Participation of calmodulin in immunoglobulin capping.

Abstract

When mouse B lymphocytes are incubated with antibodies against their surface Ig, patching and capping occur in a process that involves the action of the actomyosin cytoskeleton and the mobilization of cell Ca. Calmodulin (CaM), which plays a central role in the Ca2+ regulation of many cellular structures and processes, including the cytoskeleton and membrane-bound enzymes, was investigated for its role in capping. CaM was isolated from mouse lymphocytes by affinity chromatography on fluphenazine-Sepharose. Lymphocyte CaM co-migrates with calf brain CaM on SDS [sodium dodecyl sulfate] polyacrylamide gels, where its Rf is Ca2+-dependent. It stimulates the activity of the CaM-dependent cAMP phosphodiesterase (PDE) of bovine heart. Several phenothiazine and thioxanthene compounds and the drugs W7 [N-(6-aminohexyl)-5-cloro-1-napthalene-sulfonamide], W5 [N-(6-aminohexyl)-1-napthalene-sulfonamide] and R24571 inhibit CaM in in vitro enzyme assays with ID50 of from 1 .mu.M to > 1 mM. These were tested for their effects on capping of Ig and were found to inhibit capping in dose-dependent fashions with ID50 that corresponded to their anti-CaM potencies. The drugs also disrupted preformed caps and were all reversible. CaM was localized in lymphocytes by staining with a highly fluorescent trifluoperazine derivative (TFP) produced by photo-oxidation.

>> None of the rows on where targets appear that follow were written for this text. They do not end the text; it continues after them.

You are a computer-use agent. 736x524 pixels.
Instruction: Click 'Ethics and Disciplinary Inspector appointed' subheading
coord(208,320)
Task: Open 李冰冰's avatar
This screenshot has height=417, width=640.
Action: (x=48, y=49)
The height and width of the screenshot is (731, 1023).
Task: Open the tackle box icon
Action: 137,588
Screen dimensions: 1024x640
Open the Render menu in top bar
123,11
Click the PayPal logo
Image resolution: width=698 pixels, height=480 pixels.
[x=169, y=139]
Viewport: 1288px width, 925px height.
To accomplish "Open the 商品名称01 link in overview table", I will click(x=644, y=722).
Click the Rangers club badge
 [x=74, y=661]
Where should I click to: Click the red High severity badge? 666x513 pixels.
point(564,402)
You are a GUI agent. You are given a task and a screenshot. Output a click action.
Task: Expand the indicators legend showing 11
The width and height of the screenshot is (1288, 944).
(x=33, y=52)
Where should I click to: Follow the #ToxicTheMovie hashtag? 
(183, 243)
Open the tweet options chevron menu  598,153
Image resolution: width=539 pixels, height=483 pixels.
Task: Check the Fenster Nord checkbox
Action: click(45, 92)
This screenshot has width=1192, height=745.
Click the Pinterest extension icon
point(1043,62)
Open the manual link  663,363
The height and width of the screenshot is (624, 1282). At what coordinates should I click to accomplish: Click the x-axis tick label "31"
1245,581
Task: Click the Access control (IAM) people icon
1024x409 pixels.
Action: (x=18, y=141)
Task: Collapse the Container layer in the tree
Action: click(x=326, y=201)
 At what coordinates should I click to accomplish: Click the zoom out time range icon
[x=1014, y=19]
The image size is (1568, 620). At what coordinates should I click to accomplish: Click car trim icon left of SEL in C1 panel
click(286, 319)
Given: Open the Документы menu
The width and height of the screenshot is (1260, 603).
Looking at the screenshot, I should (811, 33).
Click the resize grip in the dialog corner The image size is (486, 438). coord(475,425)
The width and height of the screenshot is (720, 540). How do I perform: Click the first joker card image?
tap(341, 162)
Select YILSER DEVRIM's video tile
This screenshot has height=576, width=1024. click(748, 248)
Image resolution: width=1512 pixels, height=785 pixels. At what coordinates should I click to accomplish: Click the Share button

TFP staining was diffuse in untreated lymphocytes but stained under caps in uropods in cells capped with anti-Ig antibodies. Staining of cells with antibodies against calf brain and rat testis calmodulin gave similar staining patterns. Staining of patched cells with either antibodies or TFP showed patched distributions of CaM, but submembranous CaM patches did not map one-on-one with respect to Ig patches. Calmodulin apparently participates in the latter stages of ligand-induced Ig redistribution probably by regulating the interaction of the cytoskeleton with the membrane.